▸ WORK ORDER
Copy each line of the entries that includes the word "checkbox".

▸ INPUT MATERIAL
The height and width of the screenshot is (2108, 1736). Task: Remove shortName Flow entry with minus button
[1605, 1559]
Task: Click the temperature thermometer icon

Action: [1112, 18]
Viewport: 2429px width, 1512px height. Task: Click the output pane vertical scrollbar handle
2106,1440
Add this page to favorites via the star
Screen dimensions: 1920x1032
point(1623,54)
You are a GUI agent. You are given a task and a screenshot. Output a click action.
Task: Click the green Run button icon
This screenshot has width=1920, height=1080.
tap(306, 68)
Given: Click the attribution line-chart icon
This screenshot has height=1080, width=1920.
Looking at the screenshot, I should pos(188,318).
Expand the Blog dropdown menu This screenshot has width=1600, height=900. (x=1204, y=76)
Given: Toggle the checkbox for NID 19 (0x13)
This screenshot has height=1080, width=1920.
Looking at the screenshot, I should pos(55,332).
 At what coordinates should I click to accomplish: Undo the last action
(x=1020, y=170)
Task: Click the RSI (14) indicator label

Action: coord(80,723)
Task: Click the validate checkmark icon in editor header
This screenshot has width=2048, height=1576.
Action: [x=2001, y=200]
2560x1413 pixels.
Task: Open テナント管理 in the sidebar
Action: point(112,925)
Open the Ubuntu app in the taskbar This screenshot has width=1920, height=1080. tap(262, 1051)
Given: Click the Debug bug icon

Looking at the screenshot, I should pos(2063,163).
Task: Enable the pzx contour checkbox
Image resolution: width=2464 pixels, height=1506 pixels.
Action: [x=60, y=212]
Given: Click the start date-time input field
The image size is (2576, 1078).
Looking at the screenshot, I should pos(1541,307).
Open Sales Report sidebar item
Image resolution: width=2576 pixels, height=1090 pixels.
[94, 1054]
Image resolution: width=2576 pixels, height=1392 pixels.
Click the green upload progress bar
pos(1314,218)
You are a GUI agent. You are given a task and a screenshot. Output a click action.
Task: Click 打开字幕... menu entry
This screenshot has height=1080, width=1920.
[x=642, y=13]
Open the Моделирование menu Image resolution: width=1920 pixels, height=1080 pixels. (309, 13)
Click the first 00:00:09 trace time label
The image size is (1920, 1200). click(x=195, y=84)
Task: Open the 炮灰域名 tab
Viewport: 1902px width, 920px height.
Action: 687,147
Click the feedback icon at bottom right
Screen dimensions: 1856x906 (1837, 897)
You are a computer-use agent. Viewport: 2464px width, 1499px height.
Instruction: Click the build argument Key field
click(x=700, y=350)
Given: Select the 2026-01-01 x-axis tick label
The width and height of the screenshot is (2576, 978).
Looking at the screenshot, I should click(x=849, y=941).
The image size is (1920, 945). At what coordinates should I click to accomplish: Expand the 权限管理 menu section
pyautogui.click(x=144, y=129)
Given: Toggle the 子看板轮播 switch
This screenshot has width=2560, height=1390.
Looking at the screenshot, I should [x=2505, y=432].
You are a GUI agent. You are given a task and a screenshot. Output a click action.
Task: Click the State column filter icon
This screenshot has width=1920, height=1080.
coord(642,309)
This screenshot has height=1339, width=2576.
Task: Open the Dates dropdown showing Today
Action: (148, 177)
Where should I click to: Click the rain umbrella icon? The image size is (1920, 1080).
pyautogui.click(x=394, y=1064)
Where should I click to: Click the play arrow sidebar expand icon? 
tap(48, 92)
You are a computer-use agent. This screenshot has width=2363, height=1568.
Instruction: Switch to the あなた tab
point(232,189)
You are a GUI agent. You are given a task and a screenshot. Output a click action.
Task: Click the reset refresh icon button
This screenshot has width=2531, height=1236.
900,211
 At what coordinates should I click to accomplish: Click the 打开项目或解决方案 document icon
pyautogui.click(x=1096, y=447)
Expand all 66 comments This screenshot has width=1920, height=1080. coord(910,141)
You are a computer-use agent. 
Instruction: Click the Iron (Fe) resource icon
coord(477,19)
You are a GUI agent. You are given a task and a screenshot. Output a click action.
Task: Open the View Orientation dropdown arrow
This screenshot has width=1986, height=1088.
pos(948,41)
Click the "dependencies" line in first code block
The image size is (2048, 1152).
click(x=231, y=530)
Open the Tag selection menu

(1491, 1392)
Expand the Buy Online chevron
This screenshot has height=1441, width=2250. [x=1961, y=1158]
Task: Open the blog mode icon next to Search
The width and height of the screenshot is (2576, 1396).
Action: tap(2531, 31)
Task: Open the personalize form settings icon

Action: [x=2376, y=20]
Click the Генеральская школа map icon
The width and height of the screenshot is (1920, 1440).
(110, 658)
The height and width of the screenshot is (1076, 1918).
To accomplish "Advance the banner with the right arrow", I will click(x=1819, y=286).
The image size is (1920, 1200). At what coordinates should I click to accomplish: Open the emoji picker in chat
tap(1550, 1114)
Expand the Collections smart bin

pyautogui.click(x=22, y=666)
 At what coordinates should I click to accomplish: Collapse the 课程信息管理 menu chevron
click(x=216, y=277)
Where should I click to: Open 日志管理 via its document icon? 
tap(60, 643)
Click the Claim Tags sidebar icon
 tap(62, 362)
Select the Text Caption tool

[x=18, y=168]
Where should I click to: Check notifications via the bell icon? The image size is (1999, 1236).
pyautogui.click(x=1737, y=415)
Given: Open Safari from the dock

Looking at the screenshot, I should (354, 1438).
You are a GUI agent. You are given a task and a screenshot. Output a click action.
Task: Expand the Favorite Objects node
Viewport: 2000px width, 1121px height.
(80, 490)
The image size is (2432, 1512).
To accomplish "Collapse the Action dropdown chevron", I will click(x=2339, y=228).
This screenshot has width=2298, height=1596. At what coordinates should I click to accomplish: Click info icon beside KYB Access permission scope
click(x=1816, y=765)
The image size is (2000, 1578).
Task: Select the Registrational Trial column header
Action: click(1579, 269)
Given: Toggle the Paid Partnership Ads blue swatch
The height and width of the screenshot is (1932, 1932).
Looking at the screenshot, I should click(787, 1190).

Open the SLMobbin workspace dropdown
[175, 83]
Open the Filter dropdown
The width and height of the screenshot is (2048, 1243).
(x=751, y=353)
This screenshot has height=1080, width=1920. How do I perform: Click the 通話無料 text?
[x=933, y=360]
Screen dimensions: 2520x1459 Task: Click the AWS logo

▸ OUTPUT OF THE TASK
Given: Toggle the checkbox for NID 19 (0x13)
Task: Enable the pzx contour checkbox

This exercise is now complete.